An Auckland man has won a battle against a towing company after his van was illegally towed from a private car park in Auckland's CBD, even though he did not have permission to be parked there.
The Automobile Association is claiming Steven Ooi's win at the Disputes Tribunal as a victory for motorists, and says the ruling could set a precedent because it raises questions about motorists parking in business carparks after hours if they are not causing any harm.
Super City Towing was found to have breached regulations by not completing a tow authority - a form towing companies are required to complete and have signed by a police officer, traffic warden or landlord before removing the vehicle.
The tribunal also ruled in Mr Ooi's favour because he had "caused no actual harm" by parking at the Wellesley St car park without permission as the building was empty and it was outside usual business hours.
The company was ordered to pay Mr Ooi $526.
Mr Ooi told the Herald he felt tow firms were making too much money off unsuspecting drivers.
"When I went there [to the collection yard], there were 40-odd vehicles there.
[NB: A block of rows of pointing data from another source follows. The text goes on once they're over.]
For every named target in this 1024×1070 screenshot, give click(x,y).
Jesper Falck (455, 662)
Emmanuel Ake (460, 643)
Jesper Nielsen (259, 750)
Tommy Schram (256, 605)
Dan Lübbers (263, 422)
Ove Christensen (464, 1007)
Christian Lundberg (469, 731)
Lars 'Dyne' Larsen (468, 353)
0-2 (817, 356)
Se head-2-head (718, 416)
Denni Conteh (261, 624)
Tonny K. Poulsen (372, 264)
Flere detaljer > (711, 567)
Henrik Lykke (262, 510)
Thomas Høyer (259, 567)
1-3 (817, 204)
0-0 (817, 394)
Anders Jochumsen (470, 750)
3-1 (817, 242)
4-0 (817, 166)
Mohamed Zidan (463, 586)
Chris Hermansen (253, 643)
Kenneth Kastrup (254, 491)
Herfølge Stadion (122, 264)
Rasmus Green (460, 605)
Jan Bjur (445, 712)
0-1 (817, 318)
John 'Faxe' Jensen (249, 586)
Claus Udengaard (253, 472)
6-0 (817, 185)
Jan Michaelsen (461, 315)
Imagine at $250 a pop - that's quite a bit of money. I imagine some of them deserve it but those who don't can fight back."
Super City Towing general manager Craig Burrows, whose firm trades several names including Vehicle Recovery Group, First Recovery and Amalgamated Carpark Services, said it would pay Mr Ooi the required amount.
Last night, Mr Ooi had not received the repayment, due by March 15, but had received an email from Super City Towing on Monday saying it was considering appealing against the decision.
AA principal regulatory adviser Mark Stockdale commended Mr Ooi for standing up for his rights.
"The more people that do this, the more it will force tow companies and clamping companies and private parking operators to follow the rules and to have good systems in place to minimise unauthorised parking."
Mr Stockdale said the ruling had set a precedent over unauthorised parking in carparks after hours.
"That is a precedent in our view and I think that is something really worth exploring with landlords, businesses and the tow companies to understand if there's no harm.
"Does there need to be enforcement or is it just about revenue gathering on the part of the tow companies and wheel clamping companies?"
Auckland Towing Company director Antony Ashford said towing companies took the regulations seriously and faced hefty fines for non-compliance.
His company had office staff check all tow authorities had been completed.
Mr Ashford did not accept that vehicles shouldn't be towed if they were in an unused business carpark as such removals acted as a deterrent to vandals.